Sunday, January 4, 2009

Now where was that?

The plants and animals that live in the Dry Valleys are very small. Because they are so small, they are often difficult to locate, and even more difficult to find a second time.

This picture shows how closely you have to look to find the mosses that we study.

There are also no road signs pointing us in the direction of our research sites. We study certain spots in the field during one research season and try to get back to those same locations the next year. This is challenging because there are very few land features that we can use to remember a certain location and some things change from year to year. The streams are fed by melted snow, so they change depending upon how much snow falls during the winter and melts in the summer. This stream might have looked completely different last year, so finding a particular bend in the stream is nearly impossible.

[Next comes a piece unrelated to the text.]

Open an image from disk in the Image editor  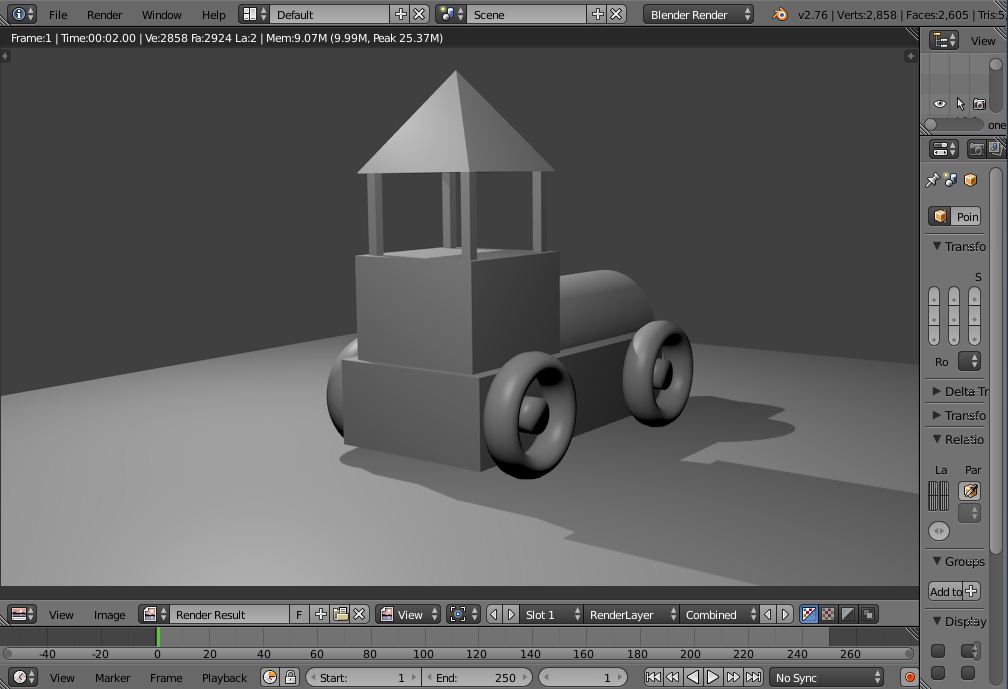pyautogui.click(x=339, y=615)
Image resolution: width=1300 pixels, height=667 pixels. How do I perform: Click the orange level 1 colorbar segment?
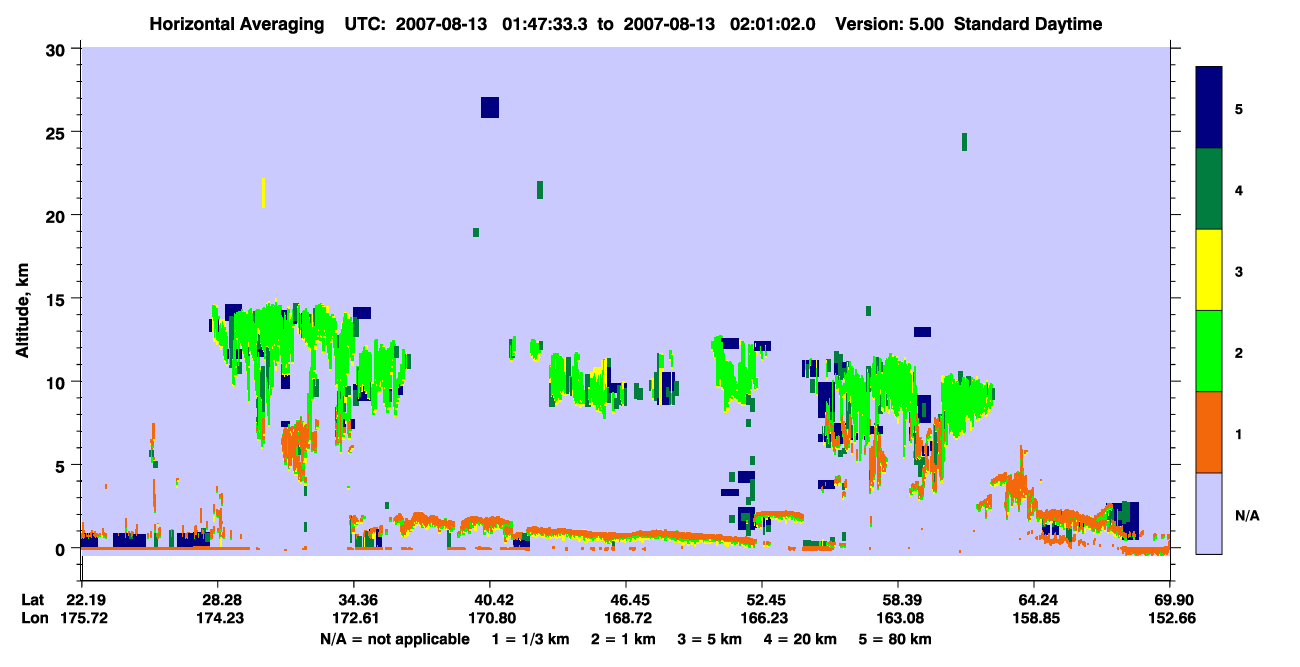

Because of these navigational challenges, we use a GPS to help us find places in the Dry Valleys.
GPS stands for Global Positioning System. It uses satellites orbiting the earth that transmit signals, which enable GPS receivers to determine their current location. A GPS tells you your location in latitude and longitude coordinates. When we want to be able to find a certain spot again, we record the latitude and longitude coordinates so that we can later return to that exact location using the GPS.

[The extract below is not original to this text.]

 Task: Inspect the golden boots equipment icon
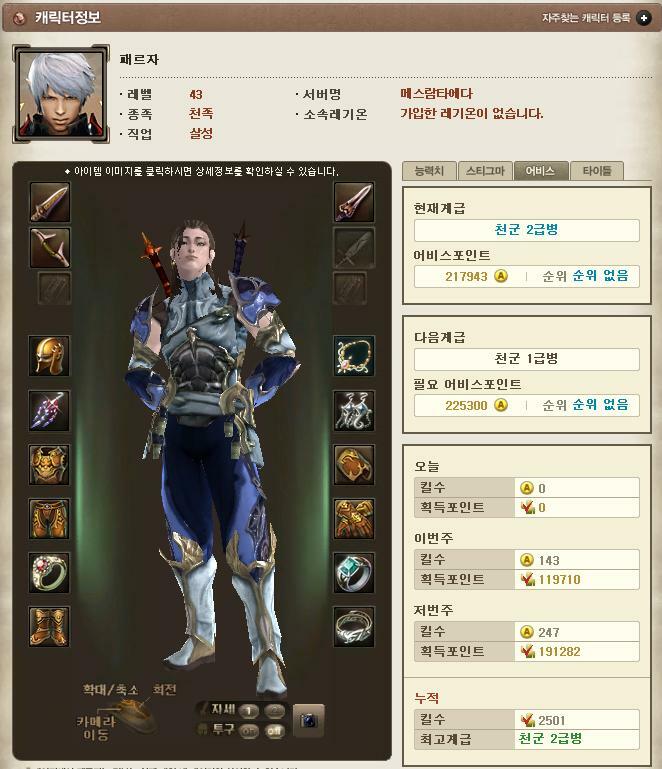pos(49,627)
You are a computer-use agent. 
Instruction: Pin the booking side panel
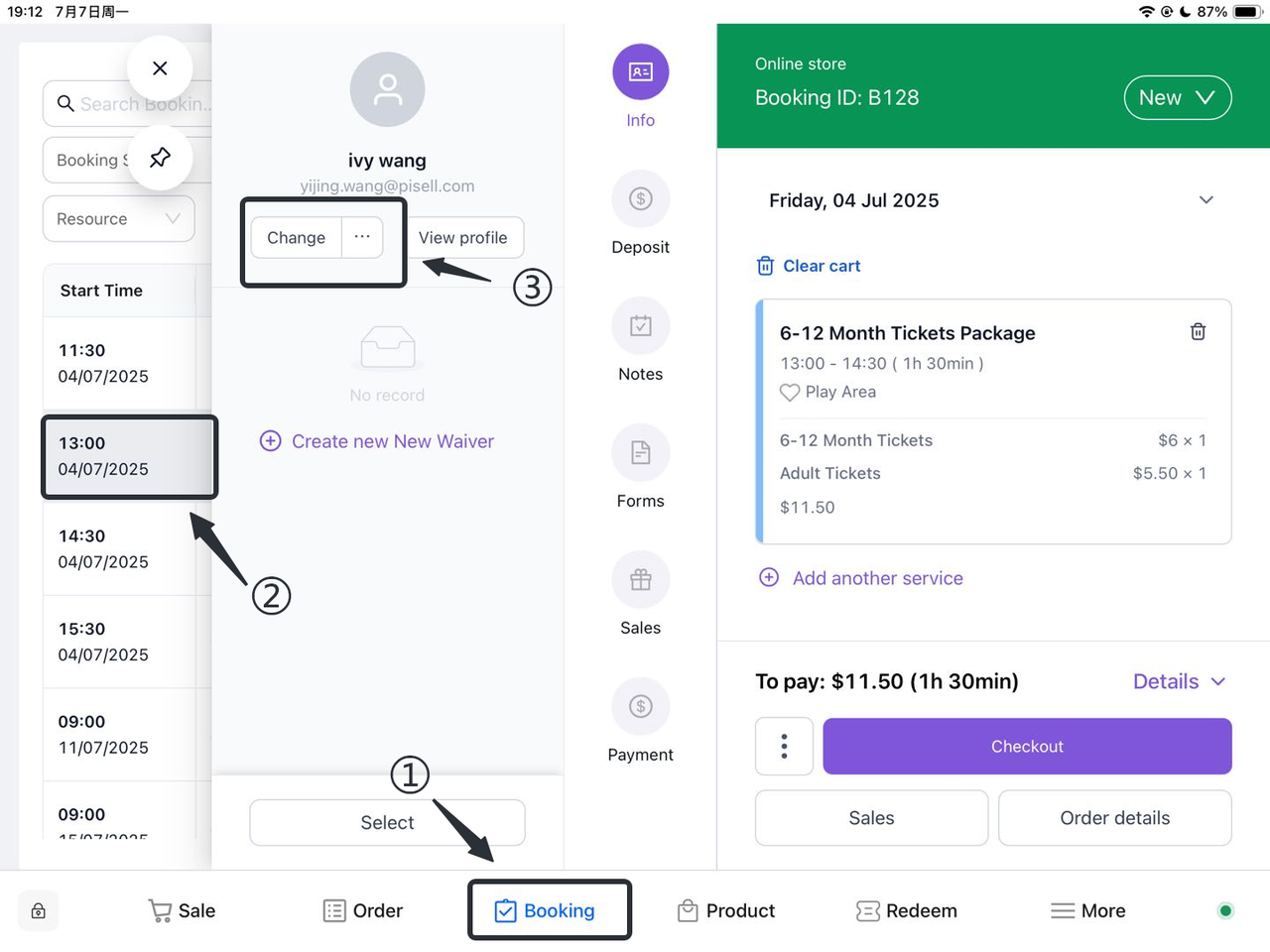coord(160,158)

Here's a picture of Elizabeth using a GPS to record the coordinates of a study site. If she wants to come back later, all she has to do is tell the GPS to find those coordinates and it will point an arrow in the direction we need to walk to get there. It also tells you distance.

A GPS isn't perfect. Sometimes we have a really hard time finding a spot using the coordinates a GPS gives us. It is often about 10 meters off, which is a lot when your study subject is only 1 centimeter tall. But the GPS is a very useful tool and we are very happy that it's in our scientific toolbox!